There has been a church on this site for over 900 years. In 1205 the church was appropriated to Norwich Cathedral Priory. It is during the Priory’s period of responsibility that the church was eventually rebuilt from circa 1300.

The church is of great architectural significance and is Grade 1 listed having many medieval wall paintings, which we are hoping to stabilise and refurbish.

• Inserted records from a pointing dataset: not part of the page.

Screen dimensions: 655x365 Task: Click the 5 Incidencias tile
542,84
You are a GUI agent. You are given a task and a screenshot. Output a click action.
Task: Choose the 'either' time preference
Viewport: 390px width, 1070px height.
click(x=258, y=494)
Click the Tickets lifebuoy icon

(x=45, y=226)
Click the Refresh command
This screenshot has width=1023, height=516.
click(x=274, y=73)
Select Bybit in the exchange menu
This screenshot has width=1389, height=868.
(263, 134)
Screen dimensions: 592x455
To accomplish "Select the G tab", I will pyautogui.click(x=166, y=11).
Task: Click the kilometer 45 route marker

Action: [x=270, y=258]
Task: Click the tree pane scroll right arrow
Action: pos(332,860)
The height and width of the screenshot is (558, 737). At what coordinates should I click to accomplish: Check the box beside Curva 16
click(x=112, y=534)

Here is the largest of the 124 Round Tower Churches still standing in Norfolk. In its heyday it would have been even larger as the chancel was shortened in 1770. Successive Bishops of Elmham, Thetford and Norwich had an estate here, and the Church belonged to the Priory of Norwich from the late 13C until the Dissolution of the Monasteries. This episcopal connection might have led to building a larger than average Parish Church. Although a Saxon burial ground has been found less than half a mile to the east, this Church was built in the 13C with chancel, nave and tower, but also with aisles. Inside the arches match on both sides, and extend right to the end wails (i.e. they were built at the same time and not inserted into an earlier wall). It seems the transepts were added early in the 14C. The first aisles were likely to have been narrower than now, then in the late 14C they were widened to enlarge the Church, and the porches were added. These wider aisles are unusual in that they extend westwards to enclose the tower. They still have their 14C windows with Decorated tracery. The south transept is still in situ, but the north one was demolished probably in the 15C. It is thought to have projected further north than the present north-east corner, but also further east, overlapping the west end of the chancel. There have obviously been changes around the north-east corner, and the attractive ogee-arched window looking north may have been re-used from the transept. The window at the west end of the north chancel is thought to have originally been an unglazed opening from the chancel into the transept. The south transept east wall partly covers the frame of the south-west chancel window, indicating that the transept was built later than the chancel. Likewise, on its west side, the transept window frame is partly covered by the south aisle, a later addition there. The south window is restored 15C, but on either side the transept has 14C windows, two of them with ogee arches.